Pengertian Sholat Idul Adha



A. DEFINISI SHALAT IDUL ADHA

     Shalat Idul Adha adalah shalat yang diadakan pada Hari Raya Idul Adha yang jatuh pada 10 Dzulhijjah yang bertepatan dengan ibadah haji di Makkah Al-Mukarramah dan kerena itu disebut juga dengan Hari Raya Haji atau Hari Raya Qurban kerena disunnahkan berkurban bagi yang mampu.

B. DALIL DASAR IDUL ADHA

- QS Al-Kautsar :2 فَصَلِّ لِرَبِّكَ وَانْحَرْ menurut sebagian ulama tafsir, shalat yang dimaksud adalah shalat hari raya.

- Hadits Bukhari dan Muslim

أُمِّ عَطِيَّةَ رَضِيَ اللَّهُ عَنْها قَالَتْ : أَمَرَنَا رَسُولُ اللَّهِ صَلَّى اللَّهُ عَلَيْهِ وَسَلَّمَ أَنْ نُخْرِجَهُنَّ فِي الْفِطْرِ وَالأَضْحَى الْعَوَاتِقَ وَالْحُيَّضَ وَذَوَاتِ الْخُدُورِ ، فَأَمَّا الْحُيَّضُ فَيَعْتَزِلْنَ الصَّلاةَ وَيَشْهَدْنَ الْخَيْرَ وَدَعْوَةَ الْمُسْلِمِينَ . قُلْتُ : يَا رَسُولَ اللَّهِ ، إِحْدَانَا لا يَكُونُ لَهَا جِلْبَابٌ . قَالَ : لِتُلْبِسْهَا أُخْتُهَا مِنْ جِلْبَابِهَا .

Artinya: Ummu Atiyyah berkata: Rasulullah menyuruh kami perempuan untuk keluar di Idul Fitri dan Idul Adha.
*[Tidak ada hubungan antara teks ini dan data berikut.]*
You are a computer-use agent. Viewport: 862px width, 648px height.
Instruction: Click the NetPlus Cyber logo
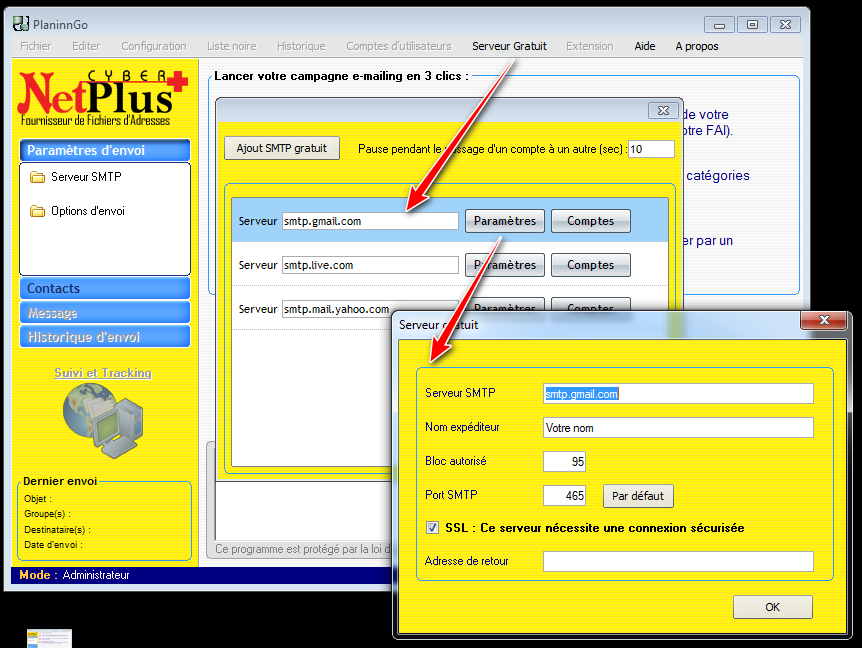103,97

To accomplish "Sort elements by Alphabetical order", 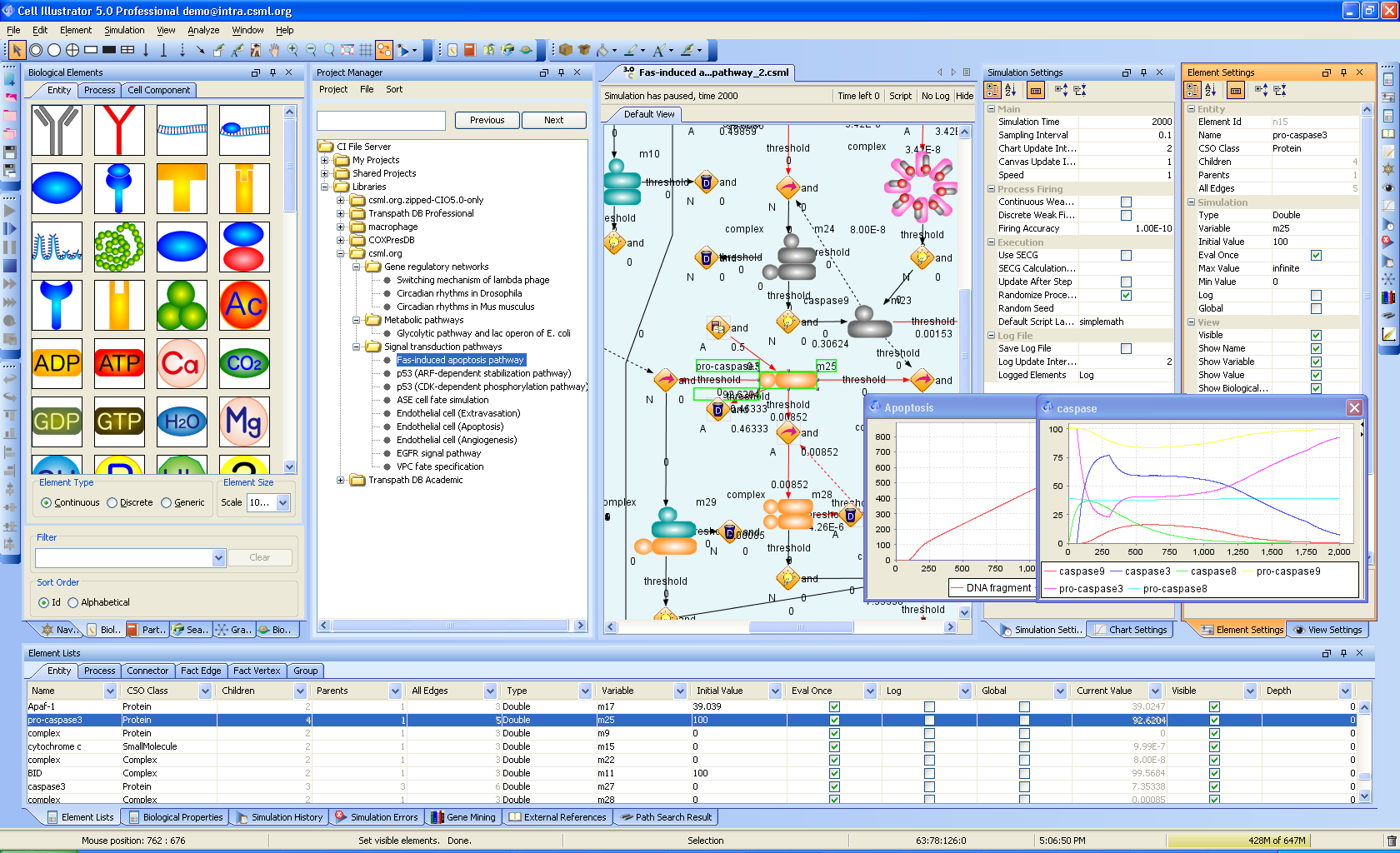I will tap(73, 603).
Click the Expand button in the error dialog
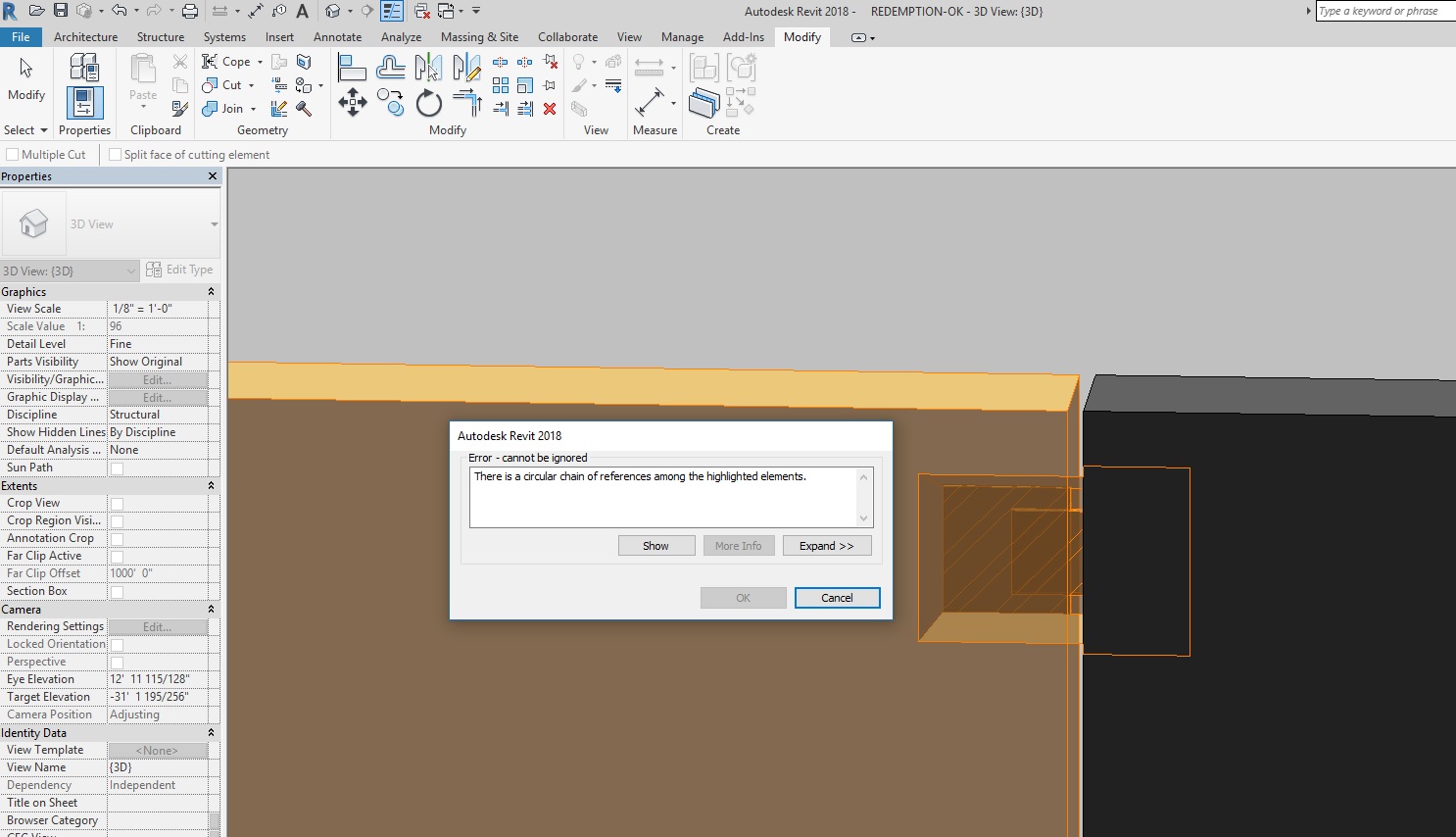Screen dimensions: 1456x837 tap(827, 545)
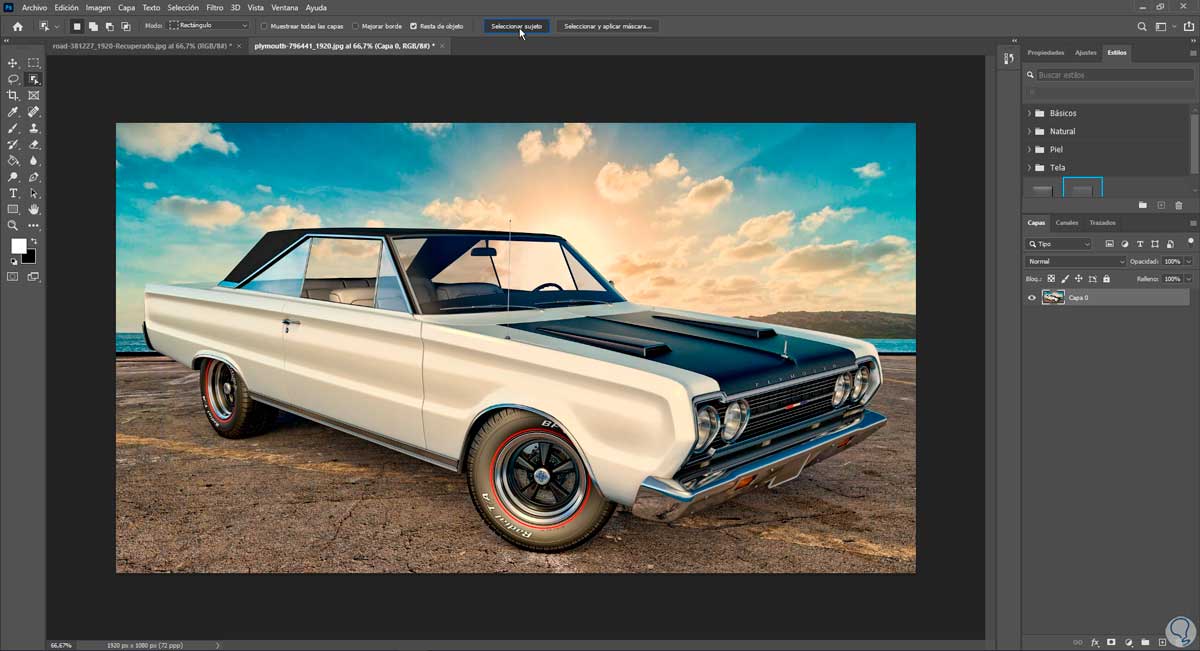Switch to the Canales tab
The height and width of the screenshot is (651, 1200).
click(1067, 222)
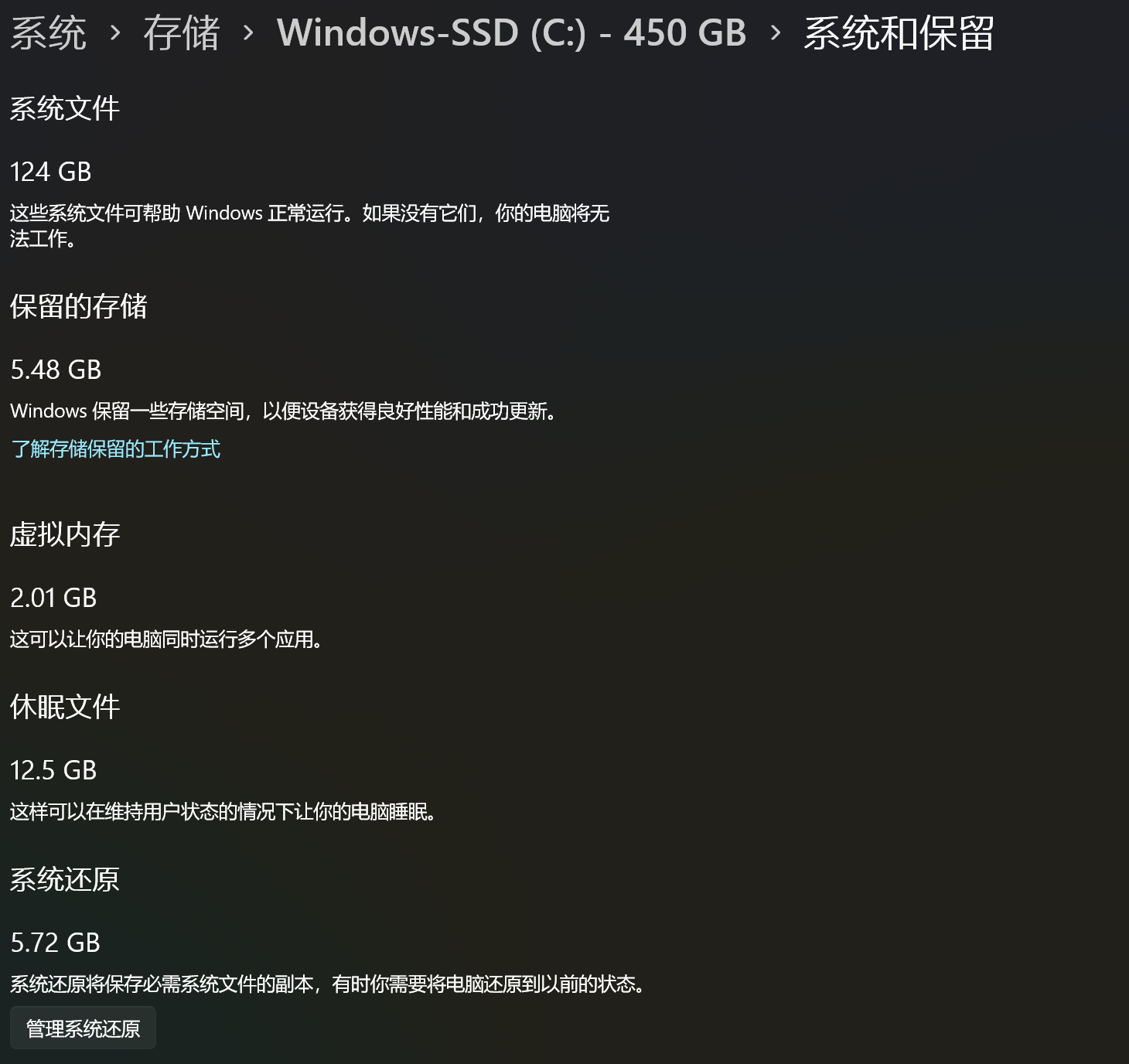
Task: Click the chevron after 系统 breadcrumb
Action: click(x=115, y=33)
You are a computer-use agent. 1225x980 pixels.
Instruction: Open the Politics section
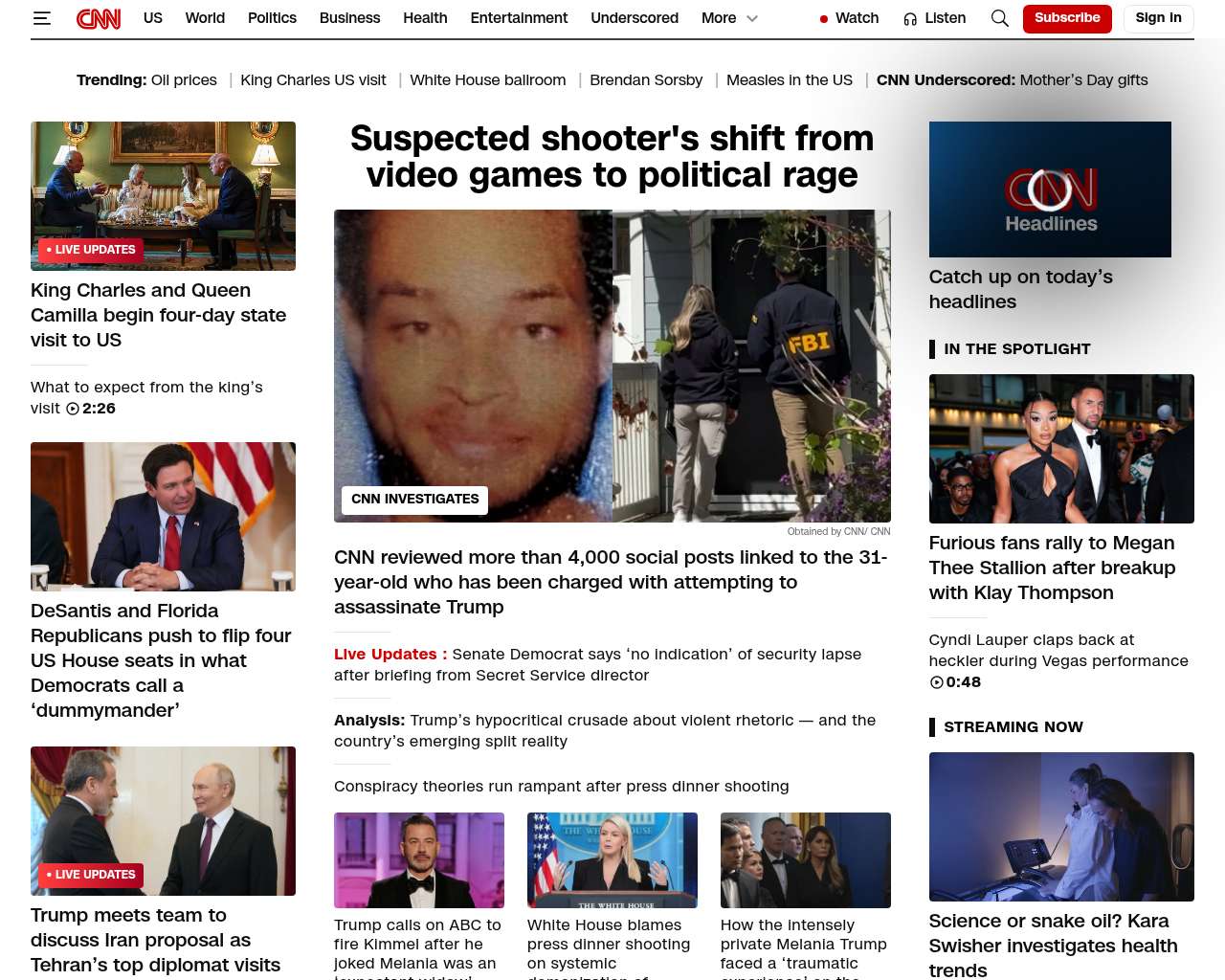(272, 18)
Baik wanita yang baru balig, wanit` sedang haid dan wanita perawan. Sementara orang yang haid dipisahkan dari (tempat) shalat. Agar mereka dapat menyaksikan kebaikan dan doa umat Islam." Saya berkata, ‘Wahai Rasulullah, ada di antara kami yang tidak mempunyai jilbab." Beliau mengatakan, "Sebaiknya saudara perempuannya memberinya jilbab." 

- Hadits sahih dalam kitab Sahihul Jamik {أفضل أيام الدنيا أيام العشر
Artinya: Sebaik-baik hari dunia adalah hari kesepuluh

- Hadits sahih menurut Tirmidzi riwayat ahlussunan: {أفضل الأيام عند الله يوم النحر ثم يوم القَرّ
Artinya: Hari paling utama di sisi Allah adalah hari raya Qurban kemudian hari Qarr atau hari kesebelas Dzulhijjah.


C. HUKUM SHALAT IDUL ADHA

     Shalat Idul Adha hukumnya sunnah. Ia merupakan bagian penting dari perayaan hari raya Idul Adha.